Specific Populations
Patients with Cirrhosis
The bioavailability of nimodipine is significantly increased in patients with cirrhosis, with C _max approximately double that in normals, which necessitates lowering the dose in this group of patients [see Dosage and Administration (2.4) , Warnings and Precautions (5.2) ].
Geriatric Patients
In a single parallel-group study involving 24 elderly subjects (aged 59 to 79 years) and 24 younger subjects (aged 22 to 40 years), the observed AUC and C _max of nimodipine was approximately 2-fold higher in the elderly population compared to the younger study subjects following oral administration (given as a single dose of 30 mg and dosed to steady-state with 30 mg three times daily [less than the recommended dosing regimen] for 6 days). The clinical response to these age-related pharmacokinetic differences, however, was not considered significant [see Use in Specific Populations (8.5) ].

Carcinogenesis
In a two-year study in rats, the incidences of adenocarcinoma of the uterus and Leydig cell adenoma of the testes were increased at 1800 ppm nimodipine in the diet (approximately 90 to 120 mg/kg/day).

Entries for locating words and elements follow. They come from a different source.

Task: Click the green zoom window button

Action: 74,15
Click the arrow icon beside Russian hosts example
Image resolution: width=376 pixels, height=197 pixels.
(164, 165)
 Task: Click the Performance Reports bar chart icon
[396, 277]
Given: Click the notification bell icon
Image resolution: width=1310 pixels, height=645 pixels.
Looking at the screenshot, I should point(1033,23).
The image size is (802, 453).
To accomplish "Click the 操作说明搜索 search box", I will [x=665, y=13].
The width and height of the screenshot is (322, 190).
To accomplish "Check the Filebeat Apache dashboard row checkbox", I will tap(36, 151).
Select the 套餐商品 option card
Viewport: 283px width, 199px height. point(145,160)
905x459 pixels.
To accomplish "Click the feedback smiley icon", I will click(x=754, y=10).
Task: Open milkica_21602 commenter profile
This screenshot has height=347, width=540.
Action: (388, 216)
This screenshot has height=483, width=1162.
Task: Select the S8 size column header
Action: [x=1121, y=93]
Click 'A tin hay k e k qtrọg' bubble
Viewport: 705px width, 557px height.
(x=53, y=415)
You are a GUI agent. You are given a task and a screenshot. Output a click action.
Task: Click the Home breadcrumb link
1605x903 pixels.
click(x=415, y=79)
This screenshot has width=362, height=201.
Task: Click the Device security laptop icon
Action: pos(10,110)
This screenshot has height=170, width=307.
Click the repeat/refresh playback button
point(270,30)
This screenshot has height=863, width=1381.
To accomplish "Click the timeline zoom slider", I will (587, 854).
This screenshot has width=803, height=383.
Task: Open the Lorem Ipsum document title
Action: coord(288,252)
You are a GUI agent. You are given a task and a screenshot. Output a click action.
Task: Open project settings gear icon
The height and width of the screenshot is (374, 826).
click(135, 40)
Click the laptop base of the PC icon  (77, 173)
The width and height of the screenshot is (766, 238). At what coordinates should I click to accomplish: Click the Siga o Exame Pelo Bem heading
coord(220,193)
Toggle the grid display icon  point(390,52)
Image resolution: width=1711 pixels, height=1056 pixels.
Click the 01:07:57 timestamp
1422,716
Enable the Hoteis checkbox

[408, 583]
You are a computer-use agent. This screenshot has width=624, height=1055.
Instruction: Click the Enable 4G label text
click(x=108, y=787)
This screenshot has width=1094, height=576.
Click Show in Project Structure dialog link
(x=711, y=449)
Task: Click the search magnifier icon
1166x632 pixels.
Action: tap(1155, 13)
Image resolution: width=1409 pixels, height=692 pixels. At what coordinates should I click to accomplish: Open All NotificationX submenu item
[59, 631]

The increases were not statistically significant, however, and the higher rates were within the historical control range for these tumors. Nimodipine was found not to be carcinogenic in a 91-week mouse study, but the high dose of 1800 ppm nimodipine in the diet (approximately 550 to 775 mg/kg/day) was associated with an increased mortality rate.
Mutagenesis
Mutagenicity studies, including the Ames, micronucleus, and dominant lethal assays, were negative.
Impairment of Fertility
Nimodipine did not impair the fertility and general reproductive performance of male and female rats following oral doses of up to 30 mg/kg/day when administered prior to mating and continuing in females to day 7 of pregnancy. This dose in a rat is similar to a clinical dose of 60 mg every 4 hours in a 60 kg patient, on a body surface area (mg/m ² ) basis.